▸ Instructions for the task
Check each line below for the word "green". How many have it? Answer with the number only.

(Stored data)
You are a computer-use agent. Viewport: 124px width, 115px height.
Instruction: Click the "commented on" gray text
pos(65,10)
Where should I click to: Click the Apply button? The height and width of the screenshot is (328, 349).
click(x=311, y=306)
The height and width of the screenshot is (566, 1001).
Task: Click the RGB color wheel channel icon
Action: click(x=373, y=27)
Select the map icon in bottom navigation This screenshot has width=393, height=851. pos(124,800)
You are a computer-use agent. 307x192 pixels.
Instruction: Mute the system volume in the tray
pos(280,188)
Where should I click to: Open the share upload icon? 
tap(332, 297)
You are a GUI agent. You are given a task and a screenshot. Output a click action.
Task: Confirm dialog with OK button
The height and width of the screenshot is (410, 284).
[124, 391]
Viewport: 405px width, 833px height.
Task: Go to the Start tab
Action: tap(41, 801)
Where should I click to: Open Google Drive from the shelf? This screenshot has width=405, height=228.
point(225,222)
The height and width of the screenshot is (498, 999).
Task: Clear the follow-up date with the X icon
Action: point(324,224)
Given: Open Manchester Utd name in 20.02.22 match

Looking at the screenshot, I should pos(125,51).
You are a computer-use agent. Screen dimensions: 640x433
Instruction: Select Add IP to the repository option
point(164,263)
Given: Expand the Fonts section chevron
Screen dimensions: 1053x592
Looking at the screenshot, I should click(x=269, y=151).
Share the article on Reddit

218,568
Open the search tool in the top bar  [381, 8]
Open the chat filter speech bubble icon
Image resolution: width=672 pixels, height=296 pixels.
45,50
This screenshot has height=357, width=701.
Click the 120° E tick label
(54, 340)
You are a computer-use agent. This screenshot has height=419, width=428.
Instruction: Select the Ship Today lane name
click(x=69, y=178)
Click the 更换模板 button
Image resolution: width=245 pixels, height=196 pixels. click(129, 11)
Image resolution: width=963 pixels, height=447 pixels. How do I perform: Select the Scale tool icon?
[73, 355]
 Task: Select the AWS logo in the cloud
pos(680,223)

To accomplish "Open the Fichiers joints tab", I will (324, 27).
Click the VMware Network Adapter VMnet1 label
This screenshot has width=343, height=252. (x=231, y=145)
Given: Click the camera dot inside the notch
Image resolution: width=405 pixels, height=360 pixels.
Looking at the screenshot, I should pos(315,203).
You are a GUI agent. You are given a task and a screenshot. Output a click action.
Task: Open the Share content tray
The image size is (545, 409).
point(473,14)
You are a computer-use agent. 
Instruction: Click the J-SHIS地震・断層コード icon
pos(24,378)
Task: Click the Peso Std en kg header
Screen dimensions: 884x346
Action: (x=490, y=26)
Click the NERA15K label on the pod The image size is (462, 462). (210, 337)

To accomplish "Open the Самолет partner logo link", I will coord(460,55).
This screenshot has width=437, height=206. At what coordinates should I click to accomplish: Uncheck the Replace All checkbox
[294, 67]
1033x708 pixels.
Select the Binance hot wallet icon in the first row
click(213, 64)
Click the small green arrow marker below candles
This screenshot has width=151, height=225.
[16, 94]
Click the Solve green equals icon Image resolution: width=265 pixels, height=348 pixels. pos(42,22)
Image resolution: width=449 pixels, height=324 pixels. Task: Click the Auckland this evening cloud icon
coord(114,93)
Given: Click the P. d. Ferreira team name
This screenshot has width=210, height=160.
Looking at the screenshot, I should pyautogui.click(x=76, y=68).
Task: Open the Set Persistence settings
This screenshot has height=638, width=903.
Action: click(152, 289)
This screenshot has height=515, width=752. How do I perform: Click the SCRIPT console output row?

▸ Written response
2